Activity -
Where the line containing "The image size" appears in the records below, begin there and repeat each line exactly through the final one, dropping all pictures.

Top of Dataset excerpts

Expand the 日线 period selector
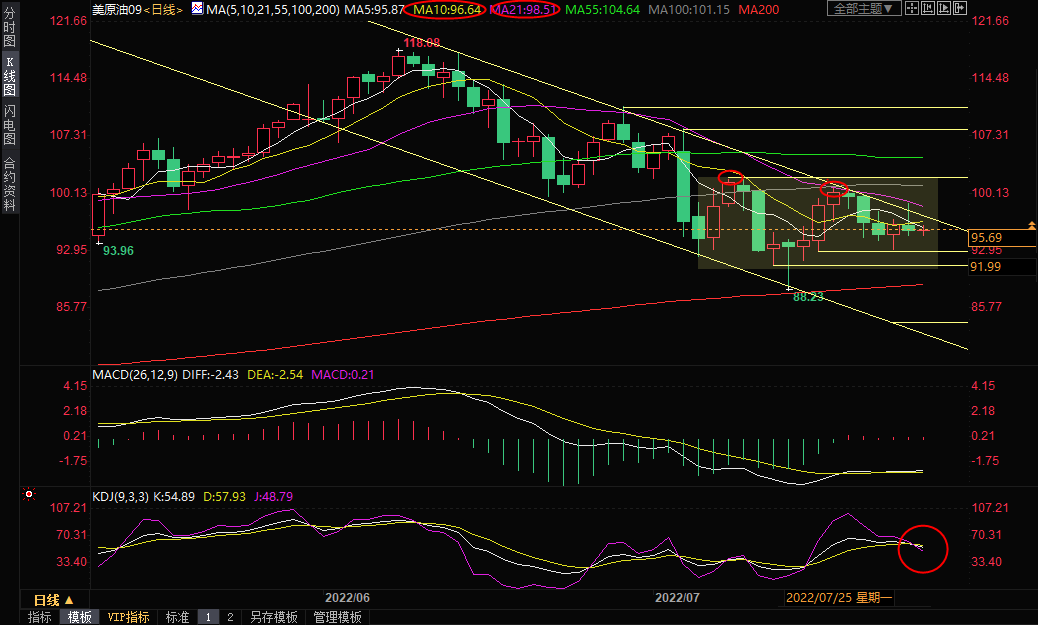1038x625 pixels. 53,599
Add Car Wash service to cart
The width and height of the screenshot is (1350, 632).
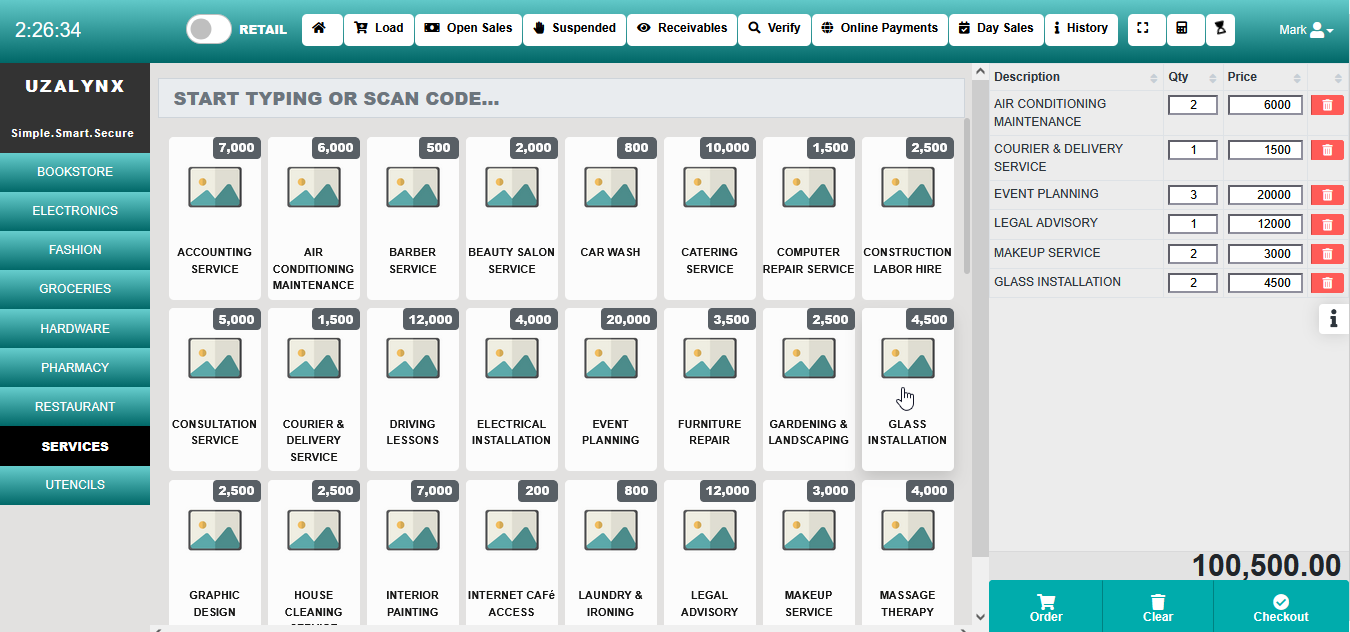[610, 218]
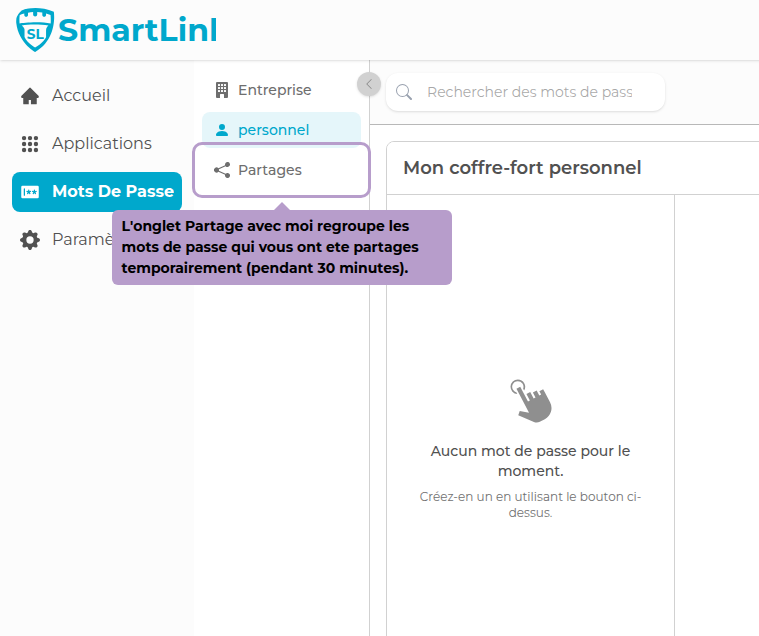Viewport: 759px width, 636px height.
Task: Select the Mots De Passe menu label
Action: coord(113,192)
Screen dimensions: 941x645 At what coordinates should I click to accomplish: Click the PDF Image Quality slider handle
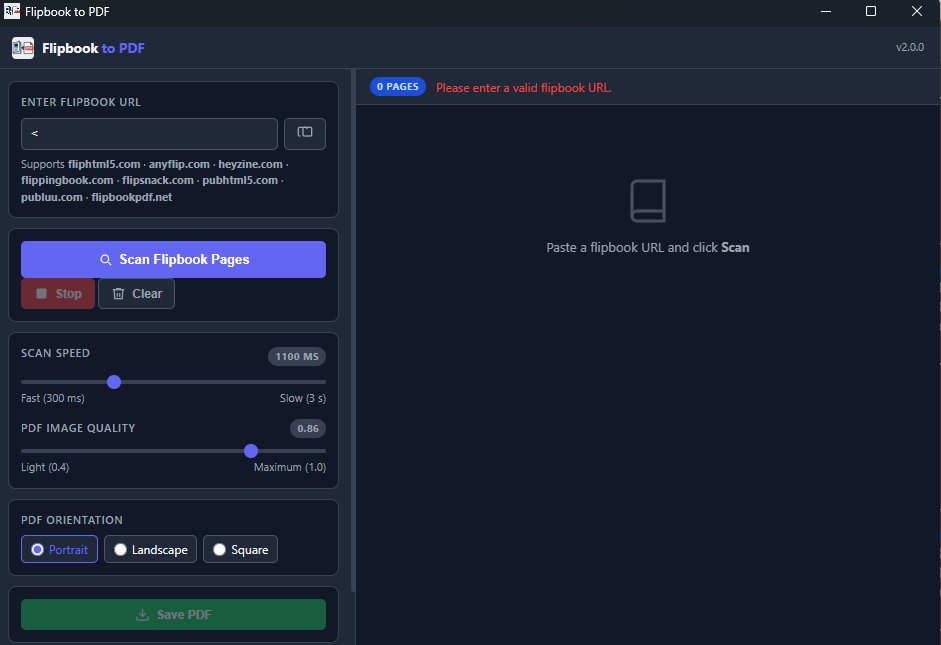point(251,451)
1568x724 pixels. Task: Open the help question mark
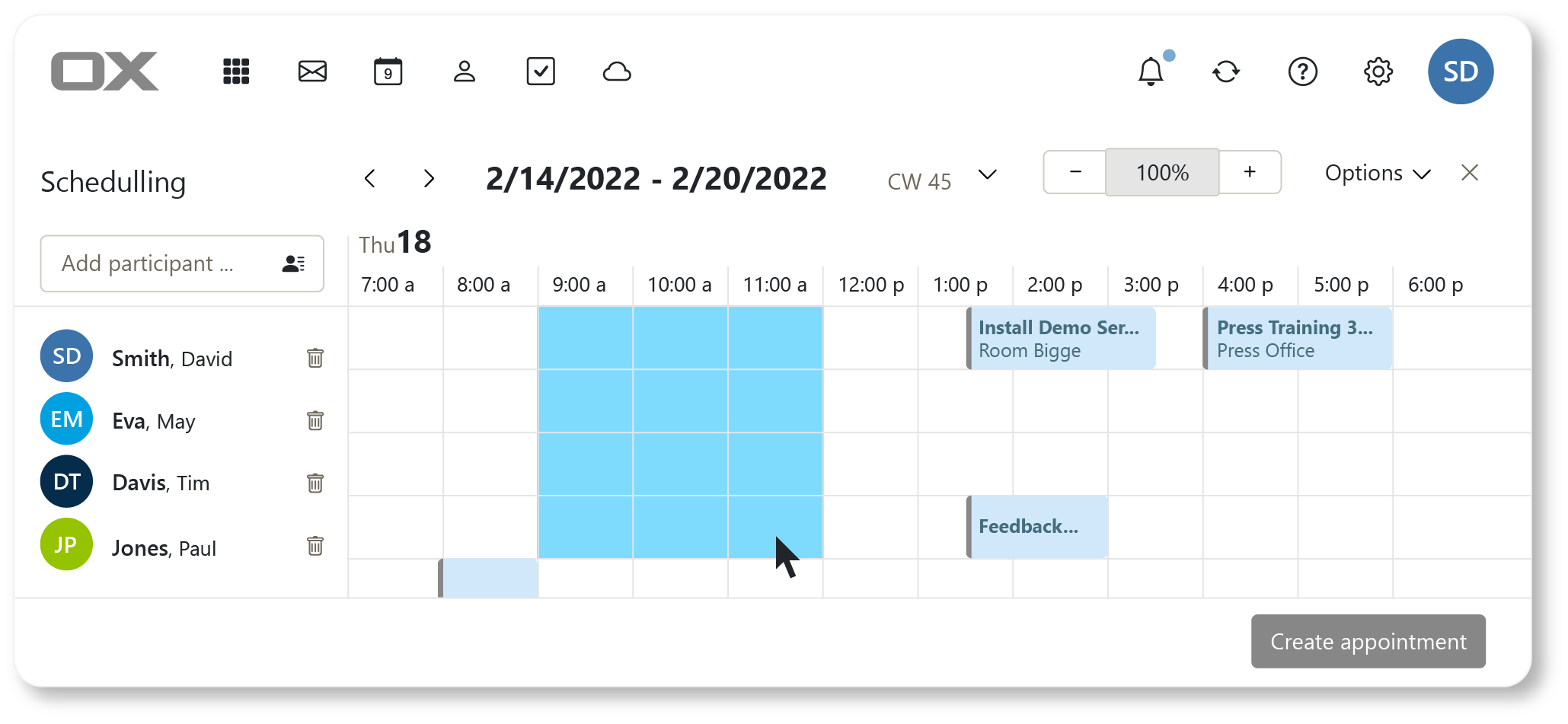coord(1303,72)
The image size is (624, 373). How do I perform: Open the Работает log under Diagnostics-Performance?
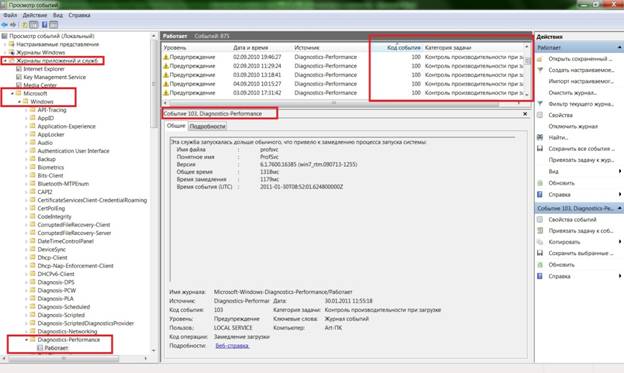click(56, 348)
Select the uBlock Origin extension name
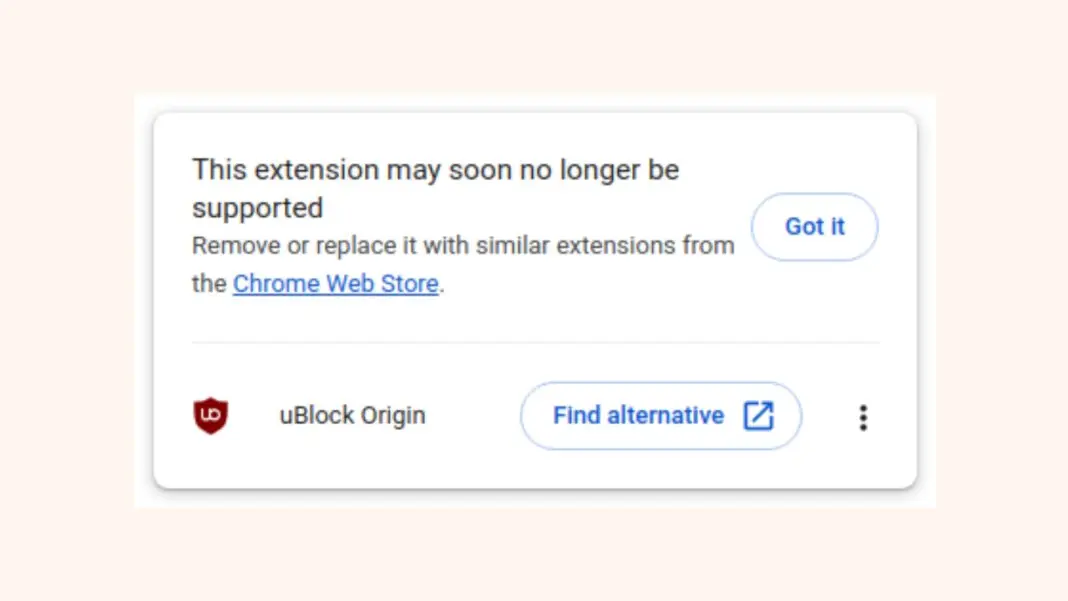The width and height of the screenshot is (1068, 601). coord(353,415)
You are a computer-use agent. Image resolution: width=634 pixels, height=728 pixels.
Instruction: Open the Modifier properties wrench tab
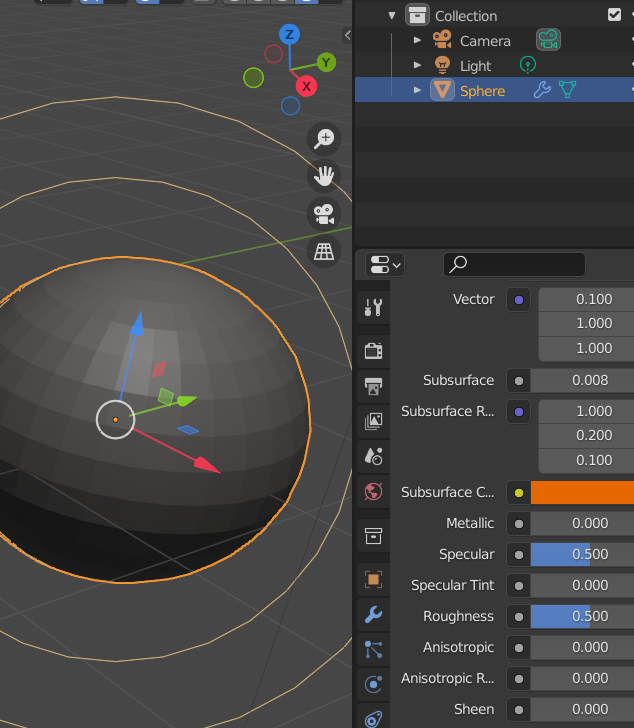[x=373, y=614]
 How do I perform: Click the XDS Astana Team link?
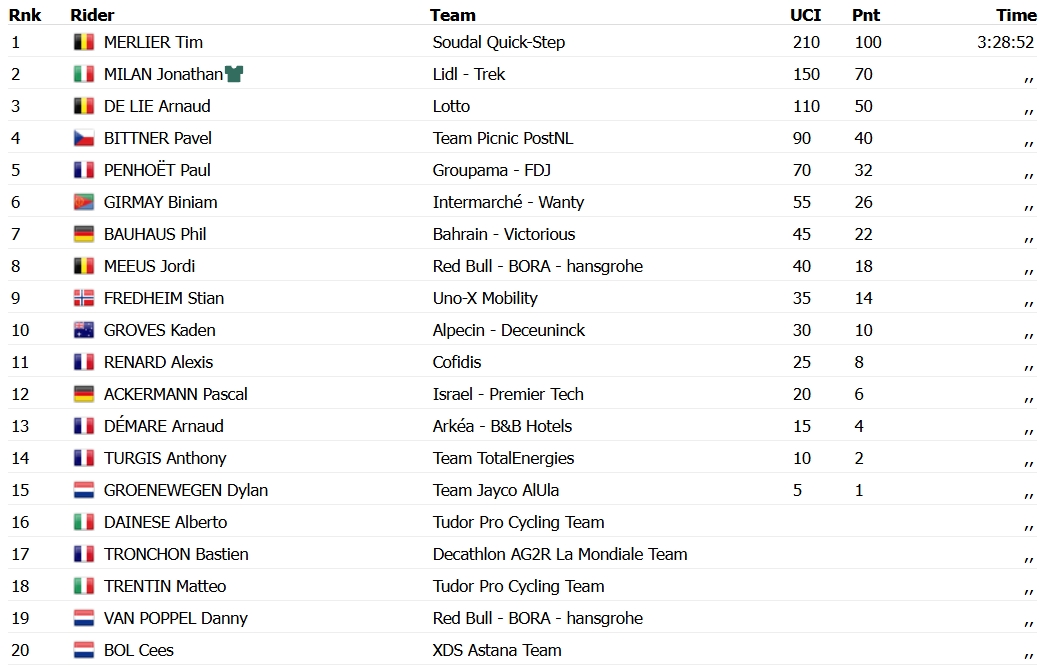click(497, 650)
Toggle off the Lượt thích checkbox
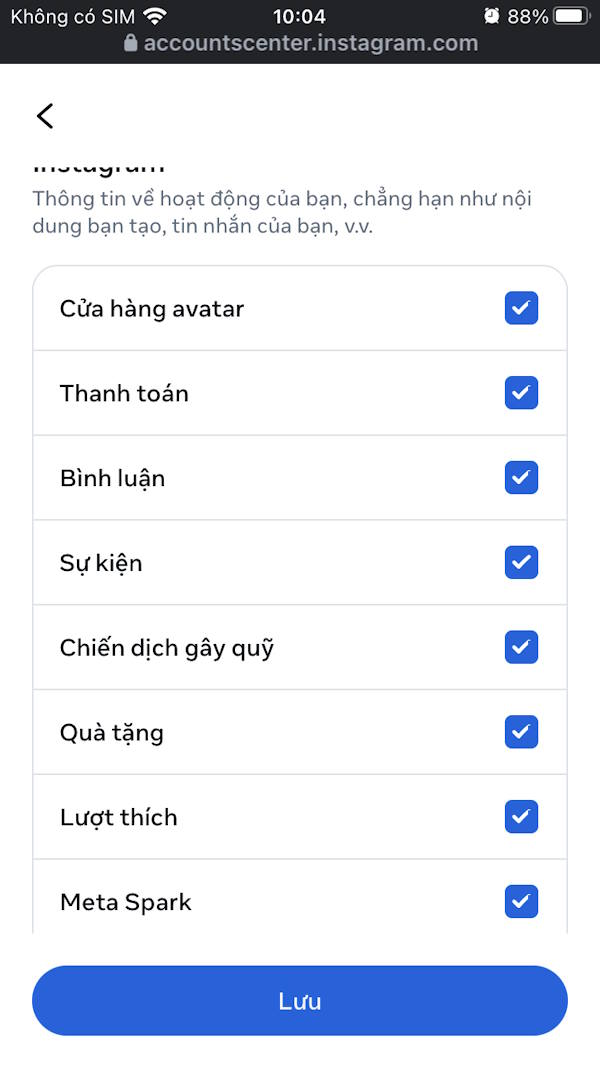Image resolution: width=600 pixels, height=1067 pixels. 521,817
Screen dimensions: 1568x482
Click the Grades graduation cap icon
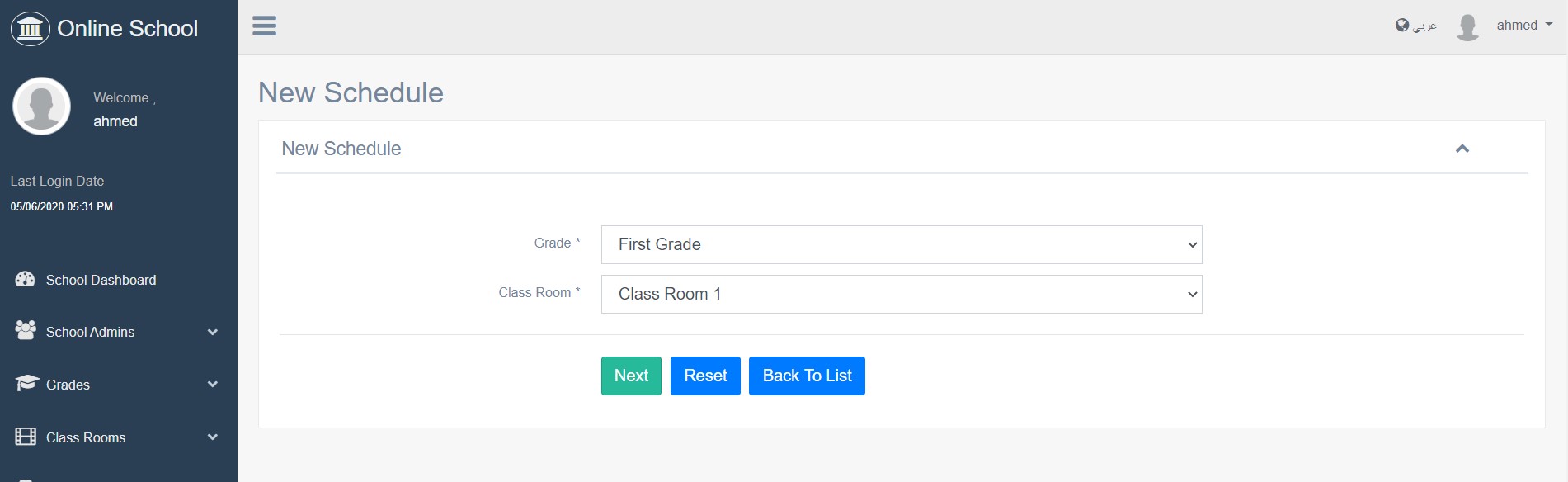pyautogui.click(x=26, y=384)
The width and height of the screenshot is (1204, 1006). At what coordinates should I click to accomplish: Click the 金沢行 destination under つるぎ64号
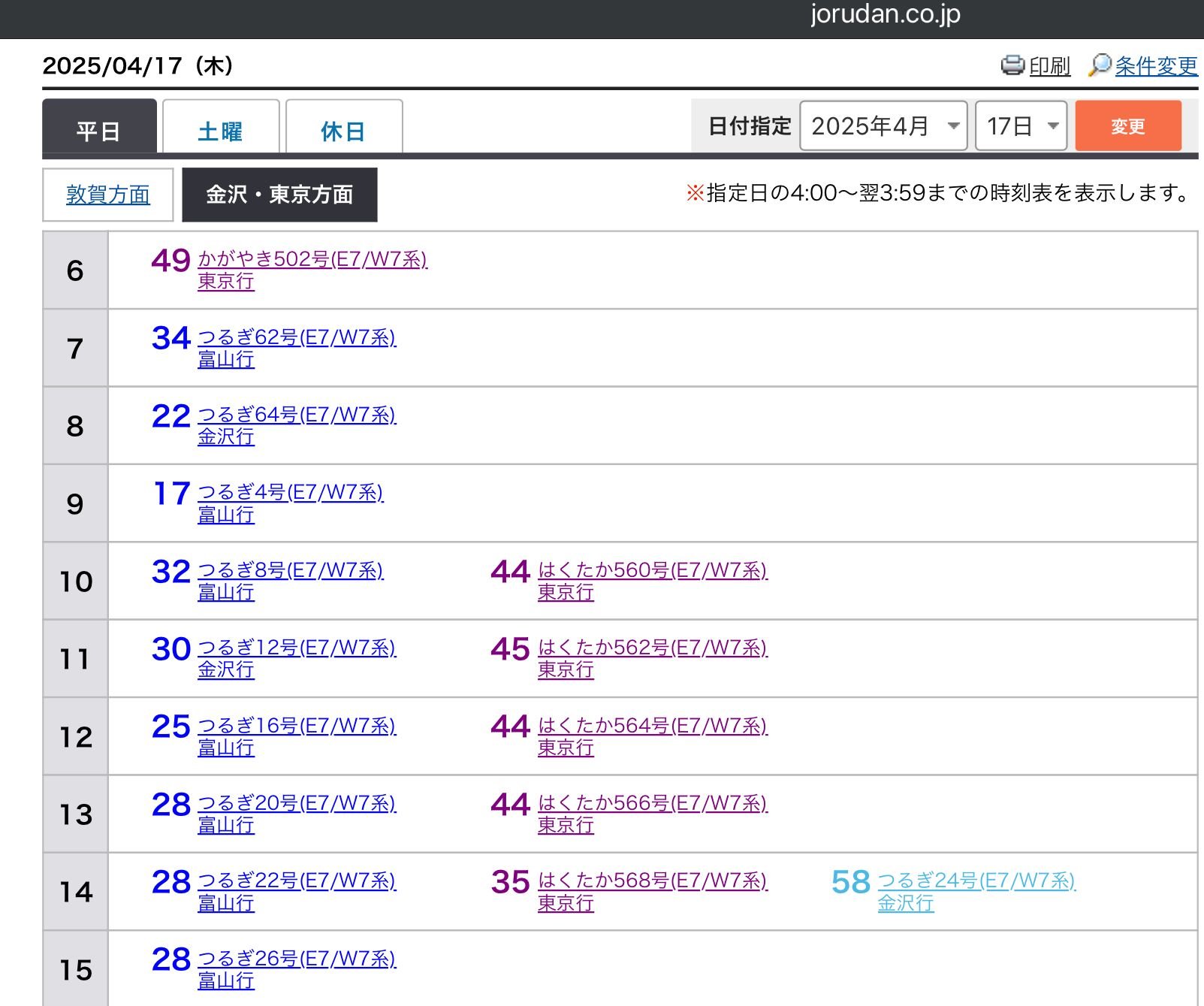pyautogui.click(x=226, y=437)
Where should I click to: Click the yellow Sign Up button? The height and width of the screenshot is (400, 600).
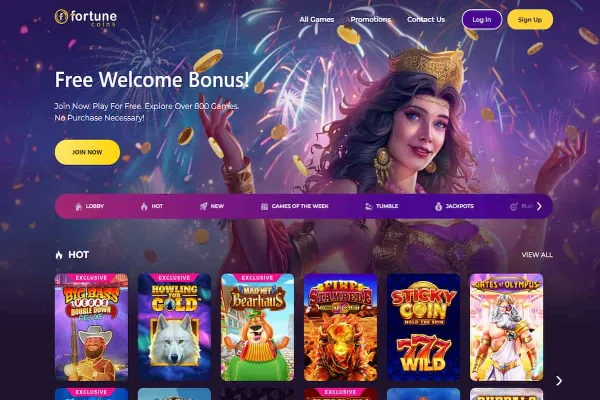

Bottom of Dataset excerpts

Written response -
The image size is (624, 373). How do I perform: Open the Работает log under Diagnostics-Performance?
click(56, 348)
Select the uBlock Origin extension name
The width and height of the screenshot is (1068, 601). coord(353,415)
You are a computer-use agent. Image resolution: width=634 pixels, height=728 pixels.
Instruction: Open the Modifier properties wrench tab
[x=373, y=614]
 How do I perform: Click the XDS Astana Team link?
click(497, 650)
Toggle off the Lượt thích checkbox
Image resolution: width=600 pixels, height=1067 pixels. 521,817
Screen dimensions: 1568x482
Click the Grades graduation cap icon
pyautogui.click(x=26, y=384)
The width and height of the screenshot is (1204, 1006). At what coordinates should I click to accomplish: Click the 金沢行 destination under つるぎ64号
pyautogui.click(x=226, y=437)
Where should I click to: Click the yellow Sign Up button? The height and width of the screenshot is (400, 600).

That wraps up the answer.